Hotword – blog.fossasia.org

Hotword Recognition in SUSI iOS

Post author:Chashmeet Singh
Post published:July 24, 2017
Post category:FOSSASIA GSoC SUSI.AI Tutorial
Post comments:0 Comments

Hot word recognition is a feature by which a specific action can be performed each time a specific word is spoken. There is a service called Snowboy which helps us achieve this for various clients (for ex: iOS, Android, Raspberry pi, etc.). It is basically a DNN based hotword recognition toolkit.

In this blog, we will learn how to integrate the snowboy hotword detection wrapper in the SUSI iOS client. This service can be used in any open source project but for using it commercially, a commercial license needs to be obtained.

Following are the files that need to be added to the project which are provided by the service itself: snowboy-detect.h libsnowboy-detect.a and a trained model file which can be created using their online service: snowboy.kitt.ai. For the sake of this blog, we will be using the hotword “Susi”, the model file can be found here.

The way how snowboy works is that speech is recorded for a few seconds and this data is detected with an already trained model by a specific hotword, now if snowboy returns a 1 means word has been successfully detected else wasn’t.

We start with creation of a wrapper class in Objective-C which can be found wrapper and the bridging header in case this needs to be added to a Swift project. The wrapper contains methods for setting sensitivity, audio gain and running the detection using the buffer. It is a wrapper class built on top of the snowboy-detect.h header file.

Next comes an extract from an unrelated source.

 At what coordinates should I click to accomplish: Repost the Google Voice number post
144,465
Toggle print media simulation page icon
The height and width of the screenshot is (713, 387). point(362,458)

Let’s initialize the service and run it. Below are the steps followed to enable hotword recognition and print out whether it successfully detected the hotword or not:

Create a ViewController class with extensions
- AVAudioRecorderDelegate
- AVAudioPlayerDelegate

since we will be recording speech.

Import AVFoundation
Create a basic layout containing a label which detects whether hotword detected or not and create corresponding `IBOutlet` in the ViewController and a button to trigger the start and stop of recognition.
Create the following variables:
- let WAKE_WORD = “Susi” // hotword used
- let RESOURCE = Bundle.main.path(forResource: “common”, ofType: “res”)
- let MODEL = Bundle.main.path(forResource: “susi”, ofType: “umdl”) //path where the model file is stored
- var wrapper: SnowboyWrapper! = nil // wrapper instance for running detection
- var audioRecorder: AVAudioRecorder! // audio recorder instance
- var audioPlayer: AVAudioPlayer!
- var soundFileURL: URL! //stores the URL of the temp reording file
- var timer: Timer! //timer to fire a function after an interval
- var isStarted = false // variable to check if audio recorder already started
In `viewDidLoad` initialize the wrapper and set sensitivity and audio gain. Recognition best happens when sensitivity is set to `0.5` and audio gain is set to `1.0` according to the docs.

override func viewDidLoad() {
    super.viewDidLoad()
    wrapper = SnowboyWrapper(resources: RESOURCE, modelStr: MODEL)
    wrapper.setSensitivity("0.5")
    wrapper.setAudioGain(1.0)
}

Create an `IBAction` for the button to start recognition. This action will be used to start or stop the recording in which the action toggles based on the `isStarted` variable. When true, recording is stopped and the timer invalidated else a timer is started which calls the `startRecording` method with an interval of 4 seconds.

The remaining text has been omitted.